民法第891条
次に掲げる者は、相続人となることができない。

  • 故意に被相続人又は相続について先順位若しくは同順位にある者を死亡するに至らせ、又は至らせようとしたために、刑に処せられた者
  • 被相続人の殺害されたことを知って、これを告発せず、又は告訴しなかった者。ただし、その者に是非の弁別がないとき、又は殺害者が自己の配偶者若しくは直系血族であったときは、この限りでない。
  • 詐欺又は強迫によって、被相続人が相続に関する遺言をし、撤回し、取り消し、又は変更することを妨げた者
  • 詐欺又は強迫によって、被相続人に相続に関する遺言をさせ、撤回させ、取り消させ、又は変更させた者
  • 相続に関する被相続人の遺言書を偽造し、変造し、破棄し、又は隠匿した者

条文の趣旨と解説

一定の事由(欠格事由)に該当する者の相続権を失わせることを相続欠格といいます。
民法は欠格事由を次のとおり定めています。

  • 故意に被相続人又は先順位若しくは同順位の相続人を死亡するに至らせ、又は至らせようとしたため、刑に処せられた者(本条1号)
  • 被相続人が殺害されたことを知って、これを告発せず、又は告訴しなかった者。ただし、是非の弁別がない場合、又は殺害者が自己の配偶者若しくは直系血族である場合は除きます。

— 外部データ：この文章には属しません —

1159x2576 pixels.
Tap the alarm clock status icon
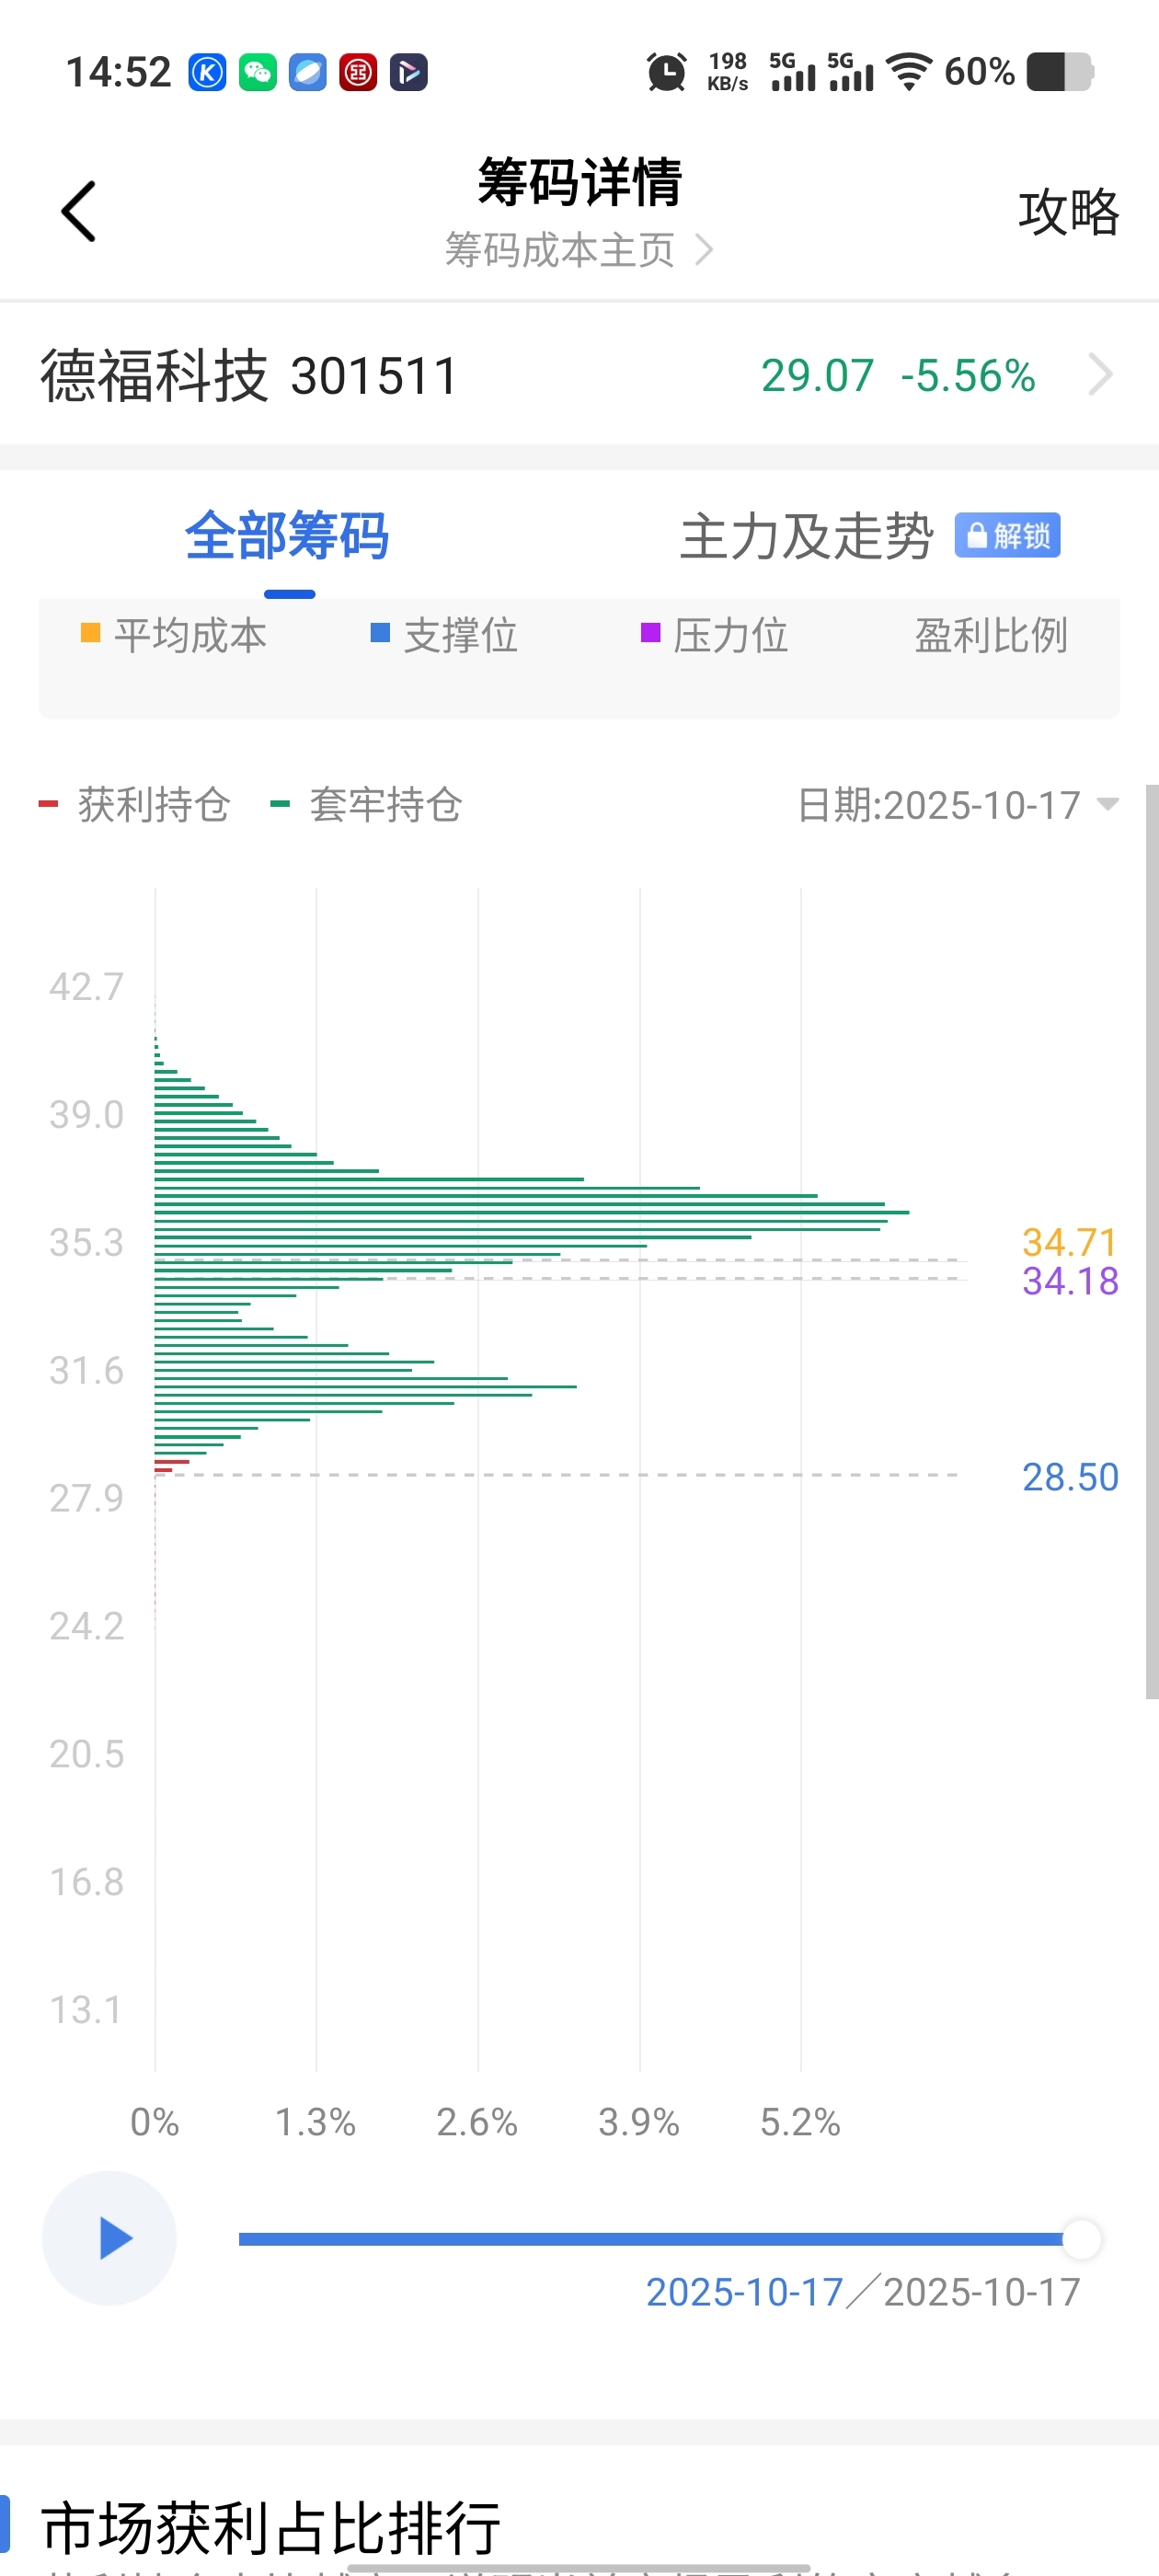click(x=666, y=72)
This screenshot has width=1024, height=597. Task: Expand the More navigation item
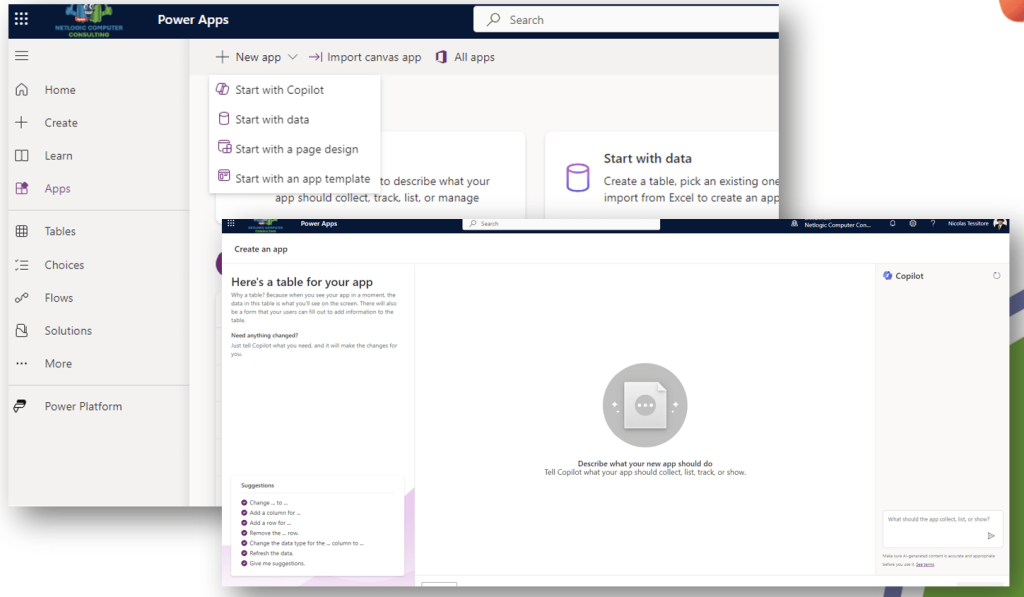(58, 364)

(2号)
  • 詐欺又は強迫によって、被相続人の遺言の作成、撤回、取消し、変更を妨げた者(3号)
  • 詐欺又は強迫によって、被相続人に遺言の作成、撤回、取消し、変更させた者(4号)
  • 相続に関する被相続人の遺言書を偽造、変造、破棄、隠匿した者(5号)

遺言書の破棄・隠匿(5号)の要件

相続人が相続に関する被相続人の遺言書を破棄又は隠匿した事案において、「相続人の右行為が相続に関して不当な利益を目的とするものでなかったときは、右相続人は、民法891条5号所定の相続欠格者には当たらない」とした判例があります(最高裁平成9年1月28日第三小法廷判決)。